→ **What is expected**: Transcribe the listing exactly; drop the images.

→ **Exercise materials**:
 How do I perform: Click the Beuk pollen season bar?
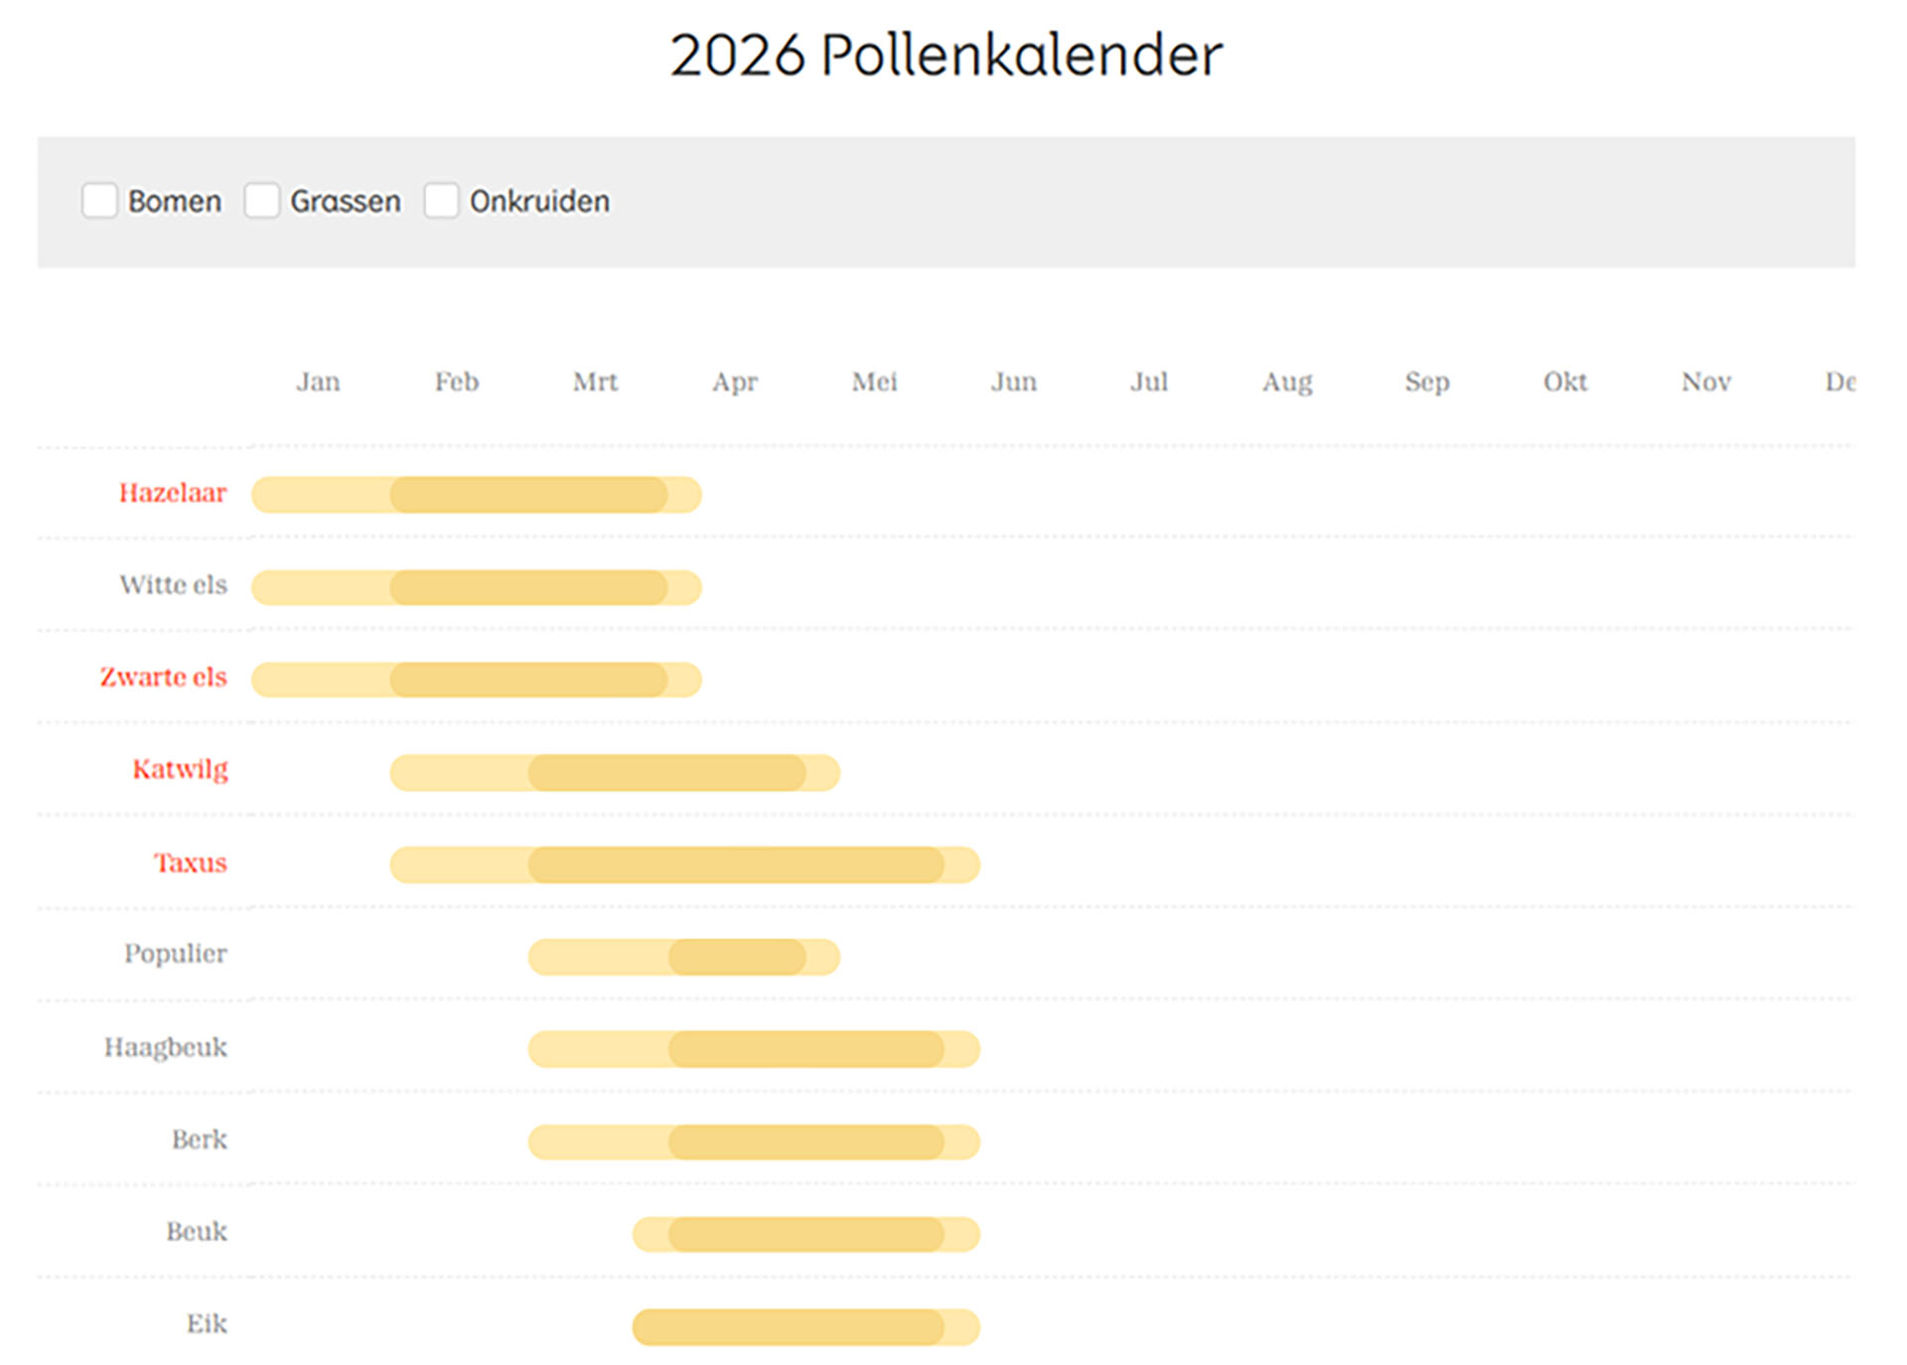click(x=806, y=1235)
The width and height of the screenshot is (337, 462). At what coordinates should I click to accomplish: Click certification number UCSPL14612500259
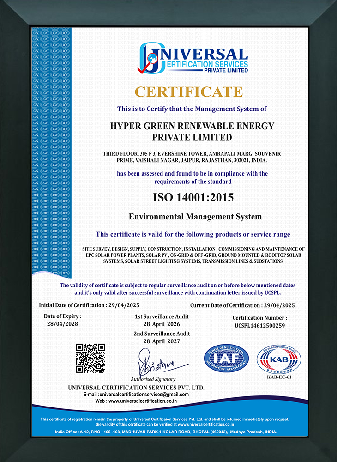point(259,326)
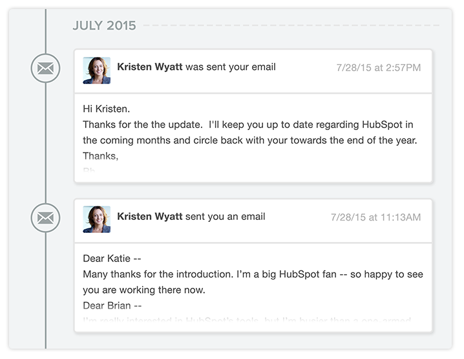Click the 'Dear Brian --' line
The height and width of the screenshot is (359, 464).
[112, 306]
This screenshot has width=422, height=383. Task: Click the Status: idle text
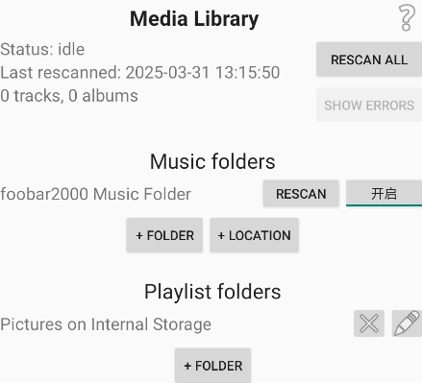[x=42, y=49]
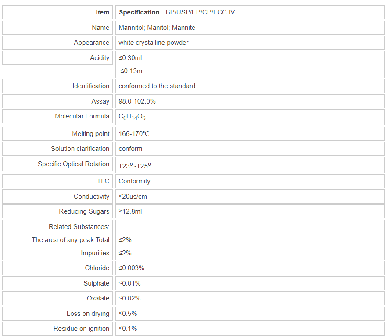The image size is (391, 336).
Task: Click the 'Related Substances:' label
Action: point(79,227)
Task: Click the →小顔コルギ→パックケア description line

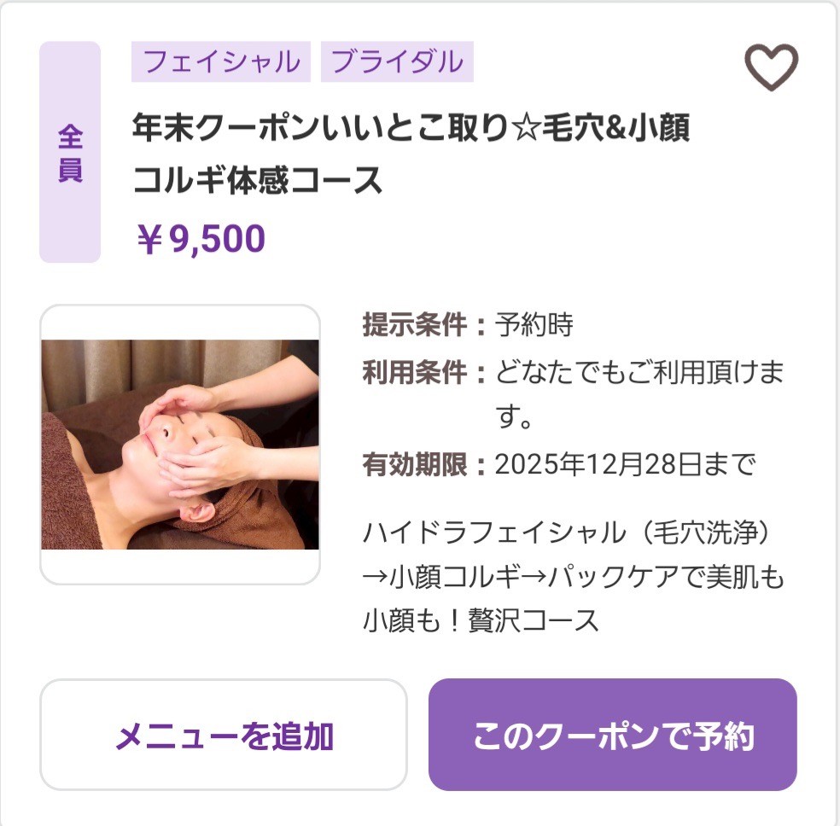Action: click(x=573, y=578)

→ **Finished exercise**:
 How do I perform: Click the Beuk pollen season bar?
click(x=806, y=1235)
The width and height of the screenshot is (337, 462). At what coordinates should I click to accomplish: Click certification number UCSPL14612500259
point(259,326)
Click the 'Dear Brian --' line
The height and width of the screenshot is (359, 464).
[112, 306]
This screenshot has width=422, height=383. Task: Click the Status: idle text
[x=42, y=49]
The image size is (391, 336).
Task: Click the 'Related Substances:' label
Action: point(79,227)
Task: Click the →小顔コルギ→パックケア description line

Action: click(x=573, y=578)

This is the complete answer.